Reproduce every record below word for word and include no pictures.

*** Opening of Source material ***

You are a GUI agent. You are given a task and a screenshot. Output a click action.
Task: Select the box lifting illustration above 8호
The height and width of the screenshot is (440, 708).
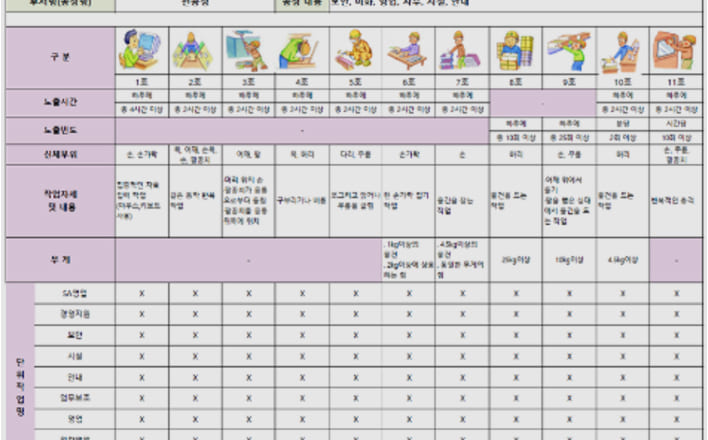(516, 49)

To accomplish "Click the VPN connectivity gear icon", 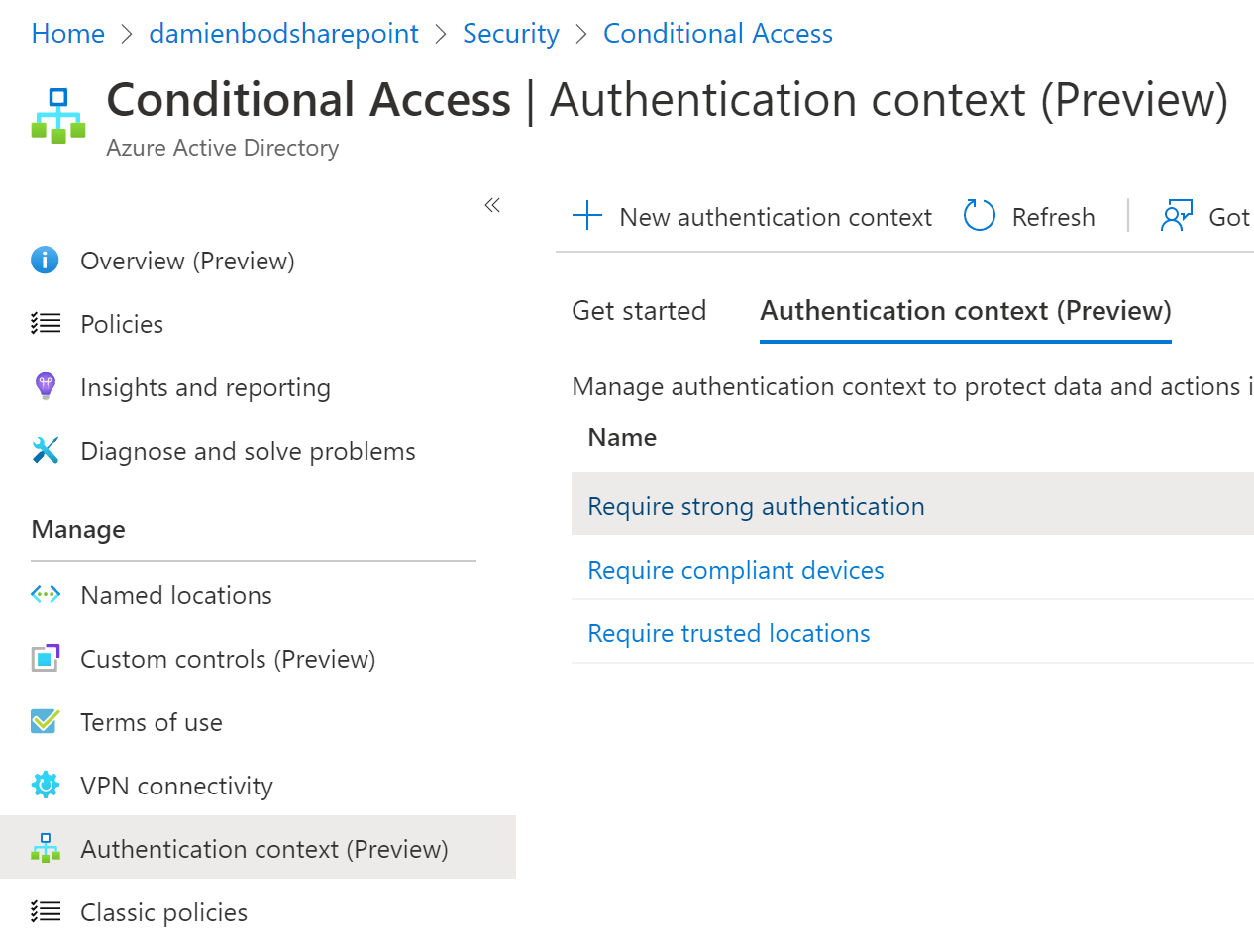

*** Close of Source material ***

**Completed task**
You are a GUI agent. You are given a task and a screenshot. Output a click action.
Task: Select the box lifting illustration above 8호
The height and width of the screenshot is (440, 708).
(516, 49)

To accomplish "Click the VPN connectivity gear icon", 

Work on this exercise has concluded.